Preview of unified KerasCV / KerasNLP API

from keras_cv.models import (
    ResNetBackbone, ImageClassifier,
)
backbone = ResNetBackbone.from_preset(
    "resnet50_imagenet",
)
model = ImageClassifier(
    backbone=backbone,
    num_classes=2,
)
model.compile(...)
model.fit(dataset)

from keras_cv.models import (
    ResNetBackbone, RetinaNet,
)
backbone = ResNetBackbone.from_preset(
    "resnet50_imagenet",
)
model = RetinaNet(
    backbone=backbone,
    num_classes=20,
    bounding_box_format="xywh",
)
model.compile(...)
model.fit(dataset)

Announcement: `import keras` is back

import keras is the recommended import style going forward instead of from tensorflow import keras.
Already on in keras-nightly
Will become standard in 2.13
Only exposes the public API
If you want to keep accessing private API symbols (please don’t):
- Use keras.src namespace
  - e.g. keras.utils.tf_utils → keras.src.utils.tf_utils
- (But seriously, just stick to the public API)

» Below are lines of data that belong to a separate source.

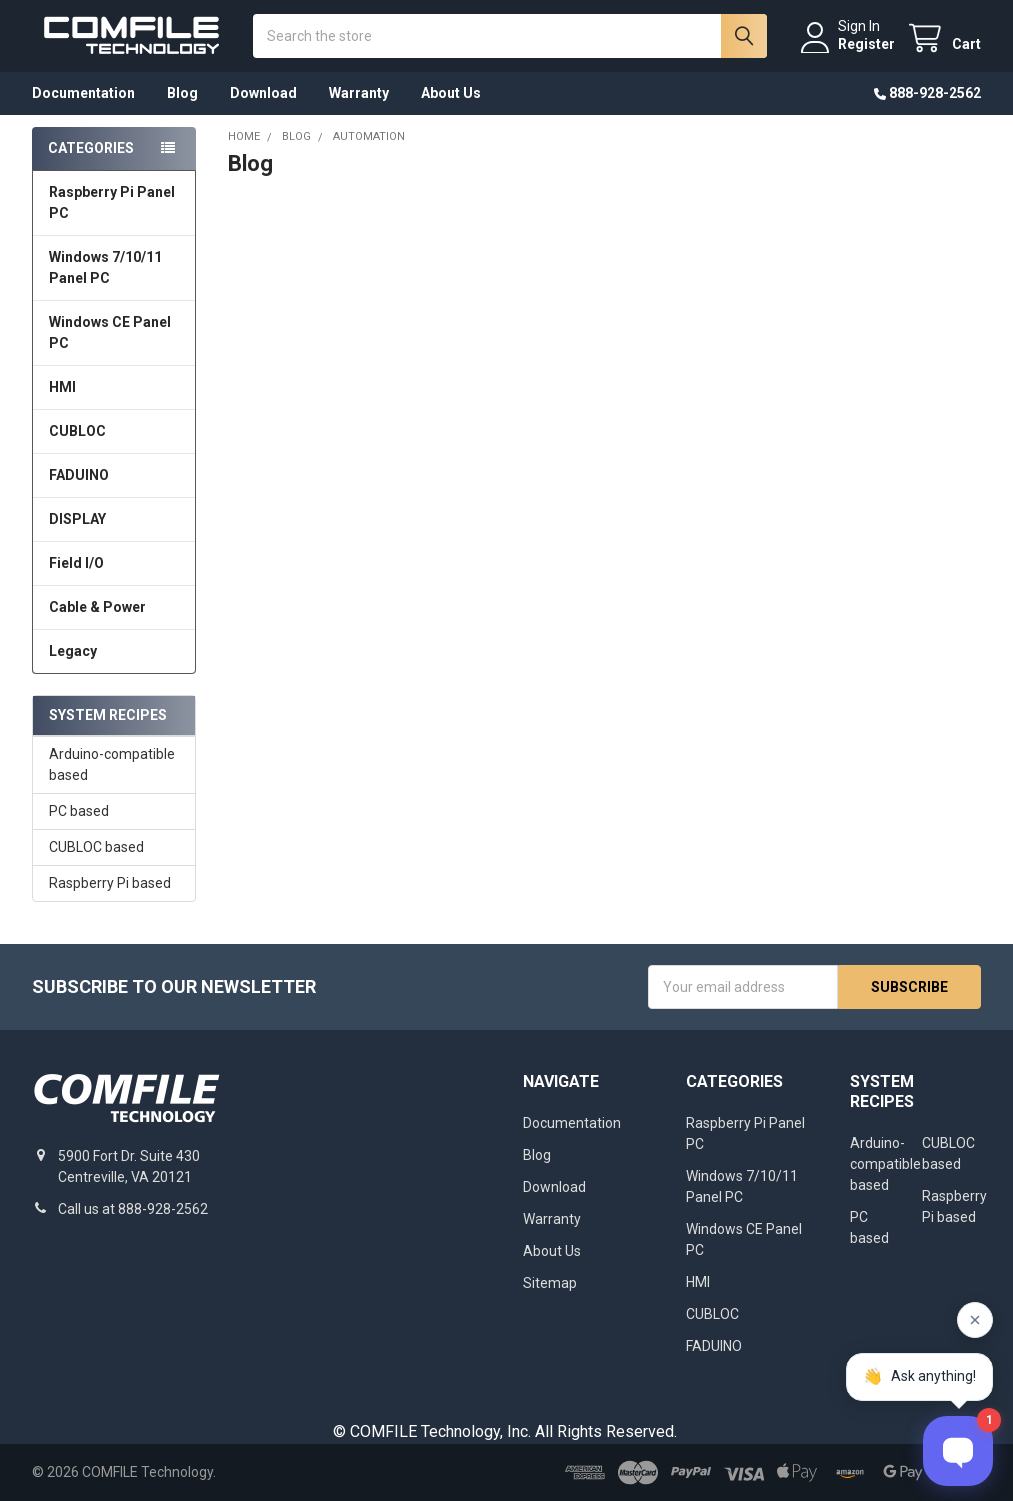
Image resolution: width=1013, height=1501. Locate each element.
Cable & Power (97, 607)
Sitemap (550, 1283)
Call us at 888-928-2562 (133, 1209)
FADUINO (79, 475)
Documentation (83, 93)
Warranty (359, 93)
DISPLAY (77, 519)
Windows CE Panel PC (110, 332)
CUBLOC (77, 431)
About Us (451, 93)
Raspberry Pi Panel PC (112, 202)
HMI (62, 387)
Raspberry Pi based (110, 883)
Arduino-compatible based (112, 764)
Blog (182, 93)
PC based (79, 811)
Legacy (73, 651)
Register (866, 44)
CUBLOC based (96, 847)
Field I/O (76, 563)
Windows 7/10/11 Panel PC (105, 267)
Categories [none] (91, 148)
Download (263, 93)
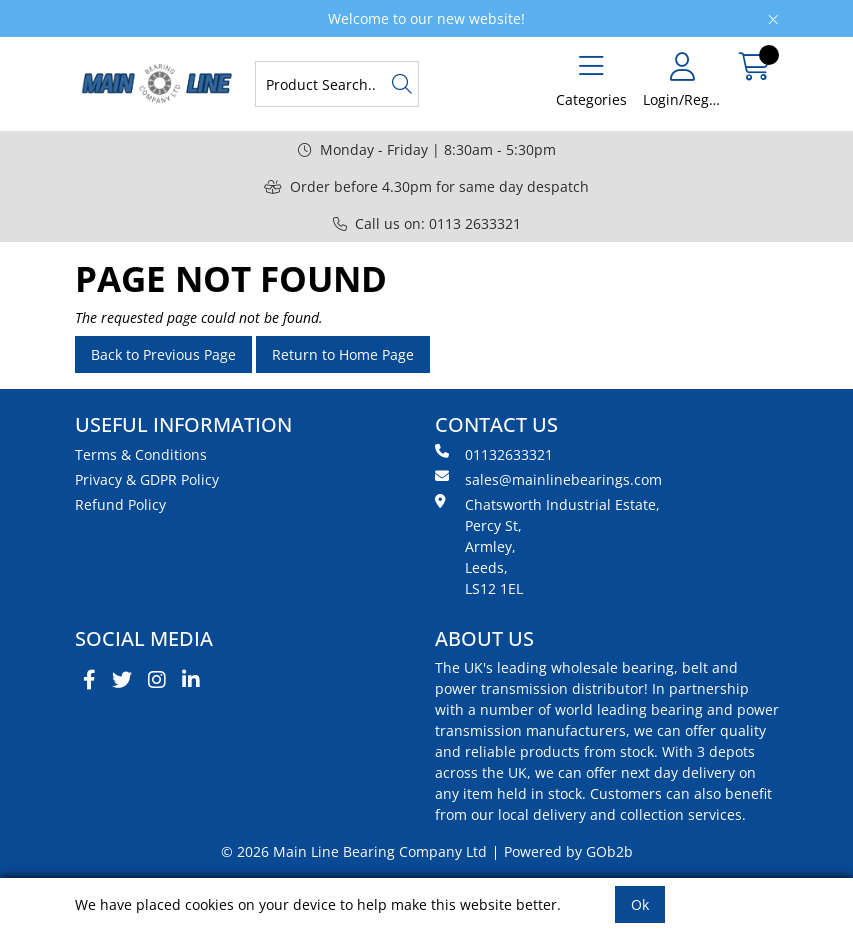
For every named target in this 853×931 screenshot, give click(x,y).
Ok (640, 904)
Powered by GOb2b (568, 851)
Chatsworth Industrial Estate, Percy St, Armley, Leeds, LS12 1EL (547, 546)
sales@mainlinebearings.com (548, 479)
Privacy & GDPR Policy (147, 479)
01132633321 (494, 454)
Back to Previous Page (163, 354)
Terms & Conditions (141, 454)
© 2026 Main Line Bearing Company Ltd (354, 851)
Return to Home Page (343, 354)
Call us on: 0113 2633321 (427, 223)
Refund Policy (120, 504)
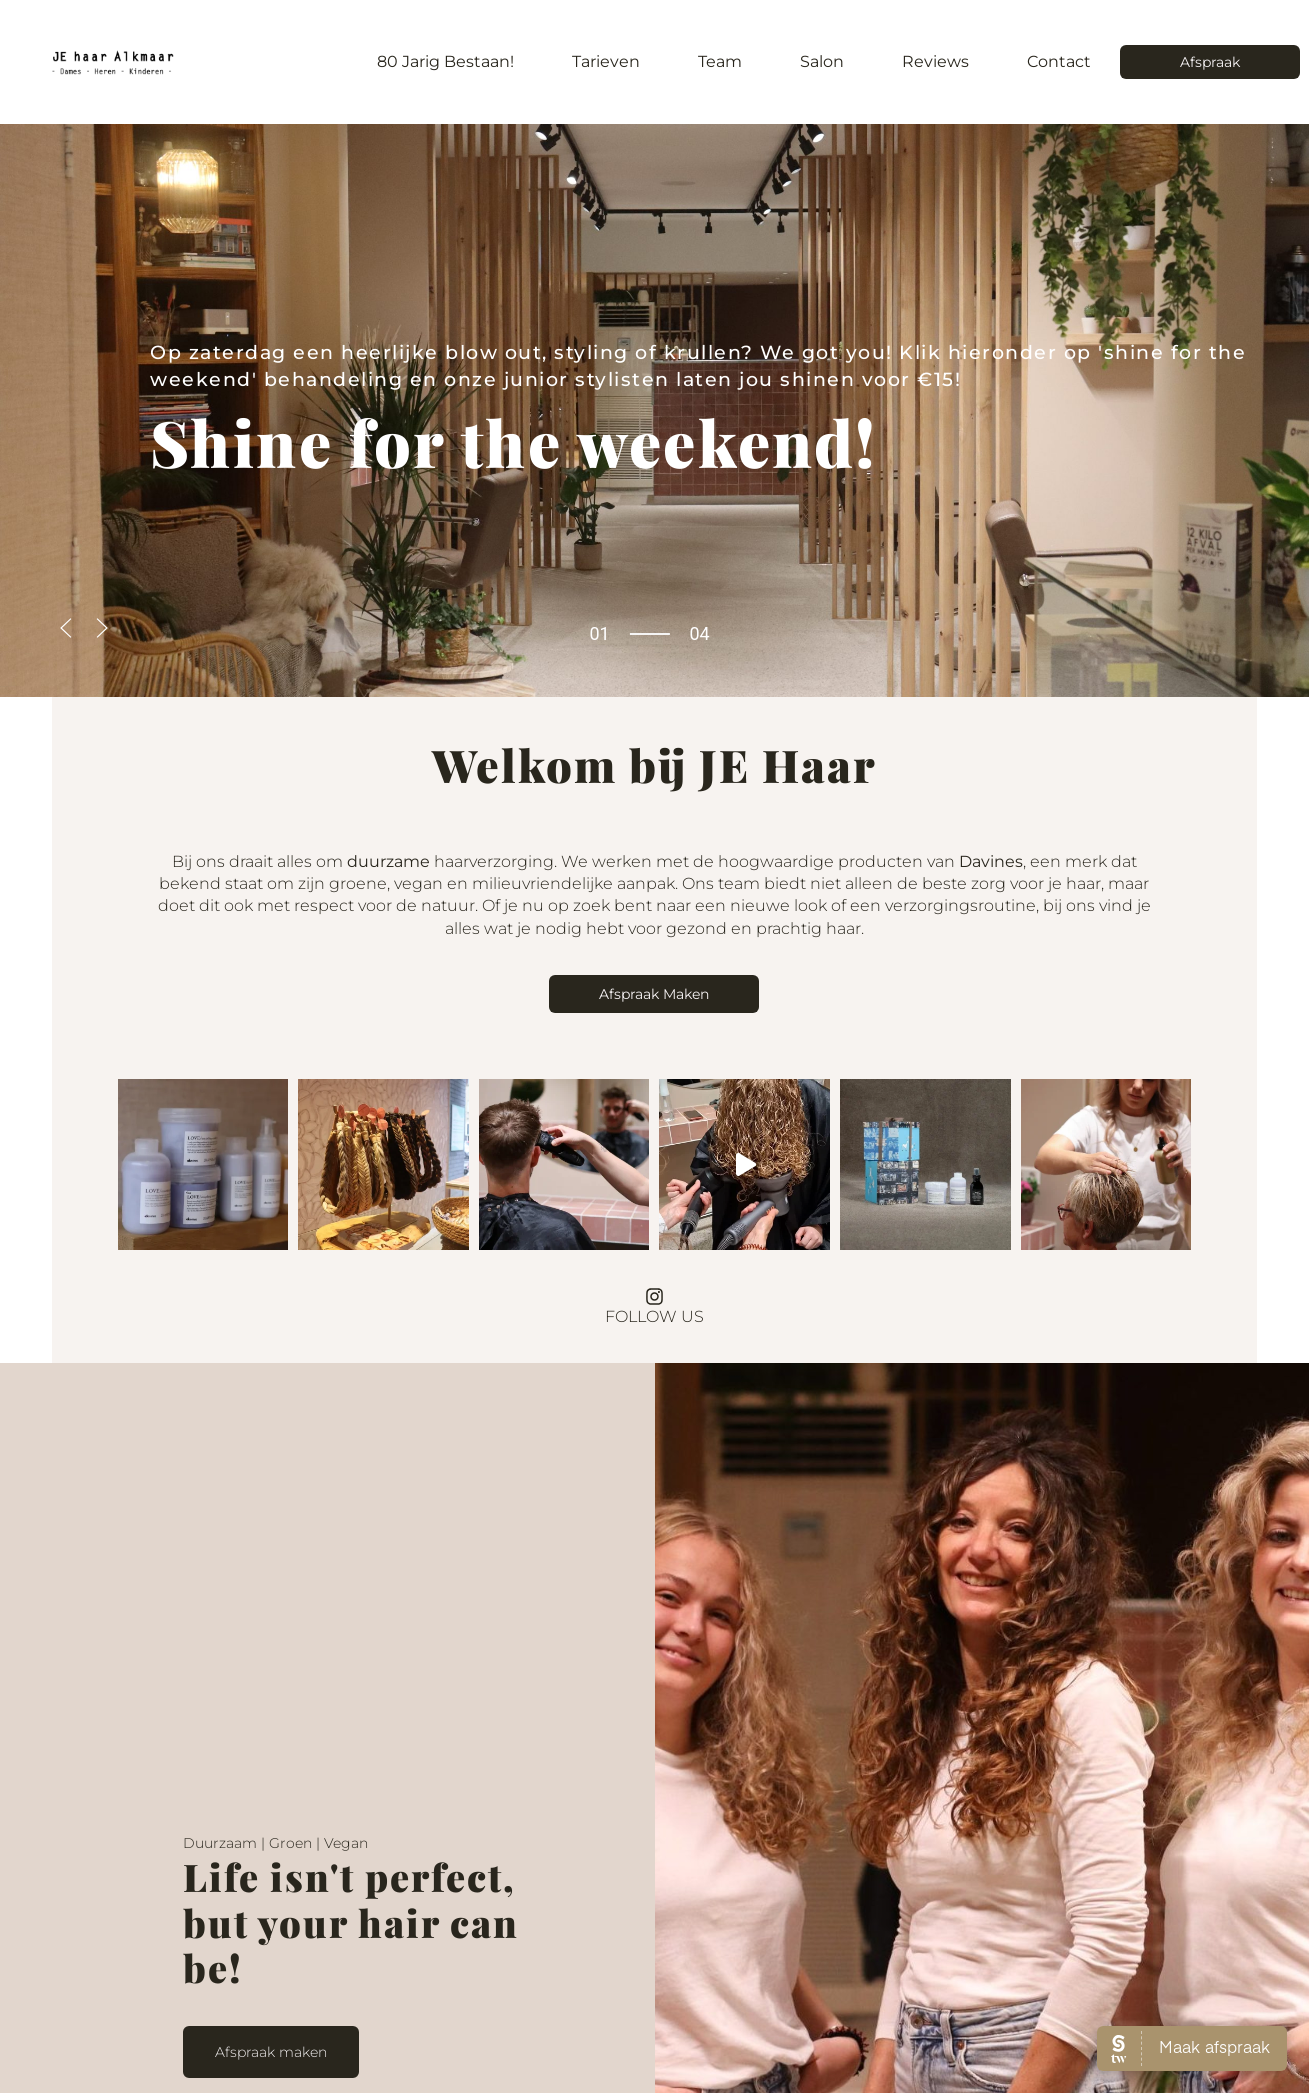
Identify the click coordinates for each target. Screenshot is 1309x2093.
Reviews (935, 61)
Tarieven (606, 61)
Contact (1059, 61)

Community project highlights

Combine Transformers and RNNs to improve generalization. (link)
The Capsa project: A data- and model-agnostic neural network wrapper for risk-aware decision making. (link)

Fadi_Badine · April 10, 2023, 8:34am

Very interesting feature!
Regarding the KerasCV API, ImageClassifier, do we have access to it right now through a nightly version of keras_cv?
Thanks!

Mog · April 14, 2023, 11:07am

I love this setup! It was really weird having to repeat adapt for each feature.
Is it possible to export the feature space preprocessor to an environment without tensorflow, just with a runtime like a model in .keras or a TF Lite model?

If vocabulary files and lookup tables are going into the .keras models does that mean that it will be possible to include unicode normalization and tokenization in models without having all of TF installed when doing inference?

Thanks!

bischof · April 14, 2023, 9:05pm

Yes, it is available now although we are still in the process of converting all our classifier Backbones.